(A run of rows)
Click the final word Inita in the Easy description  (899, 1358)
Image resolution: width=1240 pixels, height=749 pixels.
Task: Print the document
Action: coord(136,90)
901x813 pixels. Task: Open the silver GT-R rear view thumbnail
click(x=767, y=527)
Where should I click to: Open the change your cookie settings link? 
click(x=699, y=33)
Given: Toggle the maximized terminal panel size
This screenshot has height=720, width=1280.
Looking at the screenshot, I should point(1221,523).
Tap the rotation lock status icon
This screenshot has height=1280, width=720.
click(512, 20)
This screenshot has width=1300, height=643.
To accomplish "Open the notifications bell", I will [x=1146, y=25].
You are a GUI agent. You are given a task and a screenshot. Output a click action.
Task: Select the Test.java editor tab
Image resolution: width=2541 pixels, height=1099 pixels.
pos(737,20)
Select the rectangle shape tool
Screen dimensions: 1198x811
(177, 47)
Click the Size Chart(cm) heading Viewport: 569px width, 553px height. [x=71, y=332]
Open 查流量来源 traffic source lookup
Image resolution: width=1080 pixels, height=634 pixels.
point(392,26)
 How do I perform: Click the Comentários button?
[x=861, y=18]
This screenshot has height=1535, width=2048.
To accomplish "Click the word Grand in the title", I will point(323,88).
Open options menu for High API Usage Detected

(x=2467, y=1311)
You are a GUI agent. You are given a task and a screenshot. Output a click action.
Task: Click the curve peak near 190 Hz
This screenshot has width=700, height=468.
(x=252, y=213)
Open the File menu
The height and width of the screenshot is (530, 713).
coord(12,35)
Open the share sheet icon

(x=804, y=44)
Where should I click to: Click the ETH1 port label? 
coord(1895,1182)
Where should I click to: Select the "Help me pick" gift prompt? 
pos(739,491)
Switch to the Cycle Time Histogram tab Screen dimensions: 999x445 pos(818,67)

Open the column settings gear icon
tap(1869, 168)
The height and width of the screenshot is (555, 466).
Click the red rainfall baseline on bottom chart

Work to complete: Count the lines of the rows above that contain the string "Open", treating uppercase and lowercase as different. Give only the number.

Solution: 8